The game's graphics are good, even for now. Weapons look like they do in the movies, and the ships have good detail. There are enough unique types of vessels to make the game fun to watch, though there aren't actually as many unique designs as advertised. The vessels you see here are largely the older Trek ones- not including Next Generation, DS9, etc. There are also many ships that don't appear anywhere, but Taldren made up. They did a good job modeling them, however, so they don't look goofy.

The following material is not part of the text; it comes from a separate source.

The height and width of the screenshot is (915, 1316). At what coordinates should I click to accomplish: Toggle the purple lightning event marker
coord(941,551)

The game's sound really needs work. The soundtrack is good and the weapons sound like they should, but you'll immediately notice how scarce the voiceovers are. Essentially, you get alert reports, some damage reports, and Sulu's voice in the tutorial. That's pretty much it- the rest is text flashed on the screen in ridiculously small print, and sometimes faster than you can read. Most of the plot is conveyed in this manner, so keep a finger handy on that pause button for these times.
The missions, in addition to being occasionally bugged, are sometimes ambiguous. You are given orders at the start, and it's all or nothing to the finish (no saving in the middle). Some are characterized by long stretches of flying through empty space, which is exceedingly dull. You command up to three starships, but only one directly. You can issue general commands to the others, but they sometimes behave quite stupidly. They also follow you no matter what, which can be good or bad. Sometimes you really want one of your ships to withdraw from battle, but the only way to do this is take command of it yourself and fly off. Unfortunately, the others will also tag along. Then again, this is exactly what you want when you run into an impossible encounter.

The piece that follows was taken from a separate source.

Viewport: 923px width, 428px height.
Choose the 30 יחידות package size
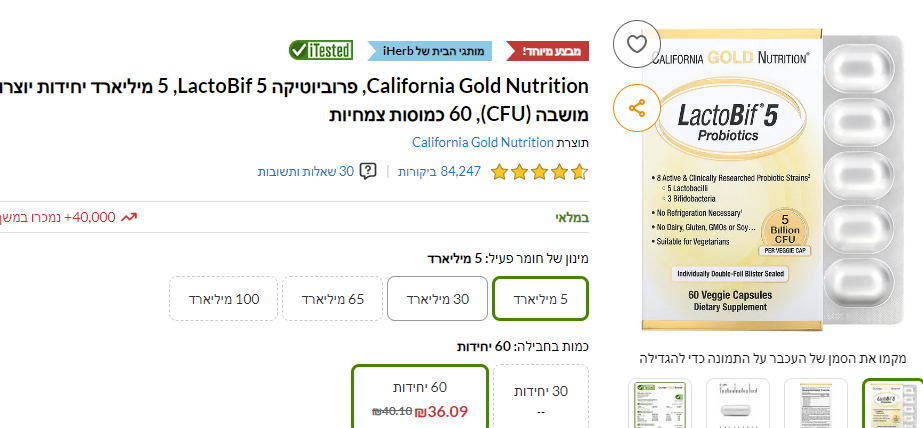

My last gripe is the naming conventions. They use a rather counterintuitive system of letters, pluses, and dashes to designate ships. Even worse, each race has different designations for equivalent ships. It's very important to know what the designations are, since you really don't want to charge your frigates at a line of dreadnoughts. The only good way to do this is to spend an eternity in the tech library, which is somewhat less than fun. If Trek ships looked more distinctive, it could be easier to tell the various types apart. I think they do in newer episodes of the series, but these are the old ones and they all look similar.
Though in general I think SFC 2 is a good game, it could have been a whole lot better. I'm curious to see where this franchise is going, and might even get the sequel. However, due to the problems with this one, I think I'll wait for it to get cheaper.